▶ [What you are asked to do]:
Count the lines in the records below that contain the string "icon".

[Element and text position data]
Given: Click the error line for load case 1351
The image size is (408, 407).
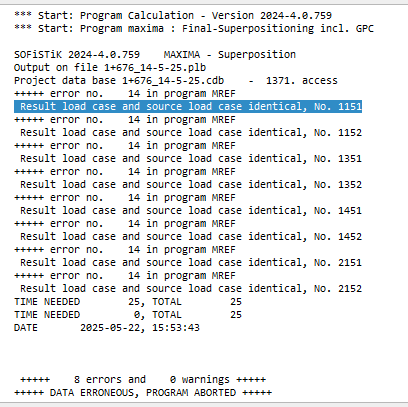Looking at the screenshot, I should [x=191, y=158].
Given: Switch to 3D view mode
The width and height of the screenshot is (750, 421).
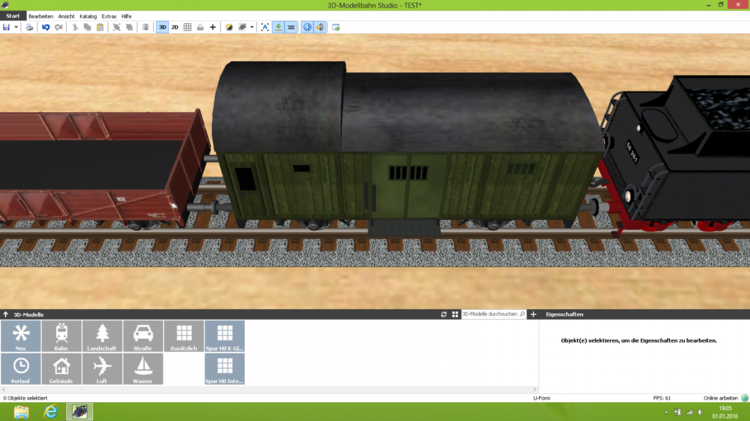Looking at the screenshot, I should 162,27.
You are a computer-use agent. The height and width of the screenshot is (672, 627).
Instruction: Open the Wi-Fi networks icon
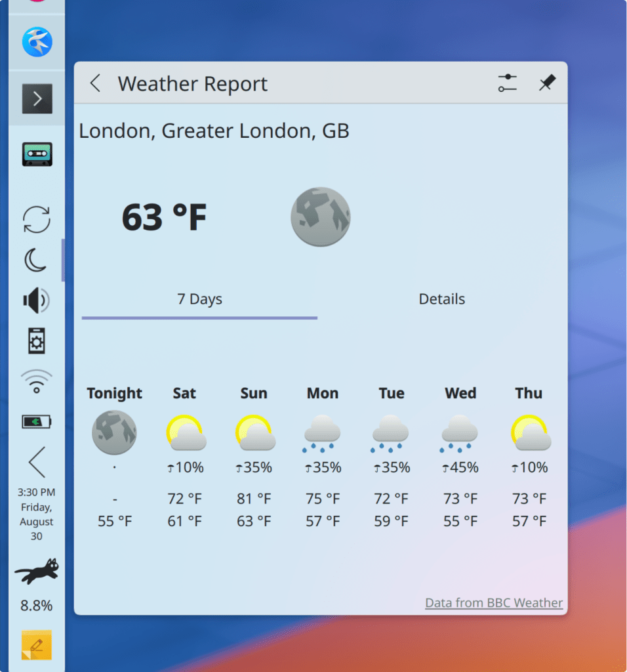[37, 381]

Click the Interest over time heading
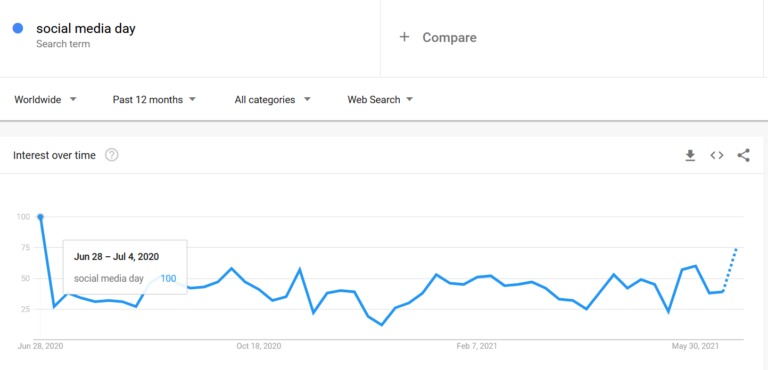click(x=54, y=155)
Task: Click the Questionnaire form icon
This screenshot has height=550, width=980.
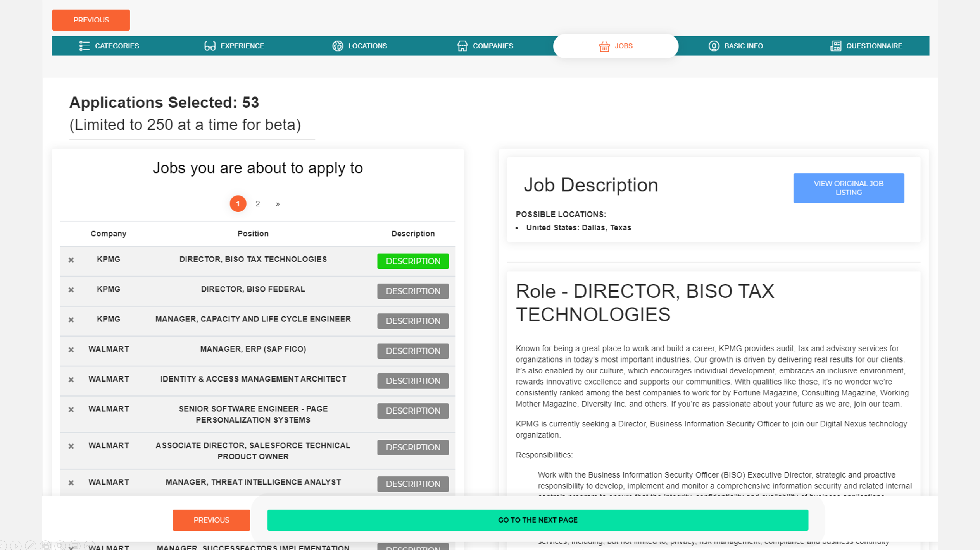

▶ [Output of the task]:
2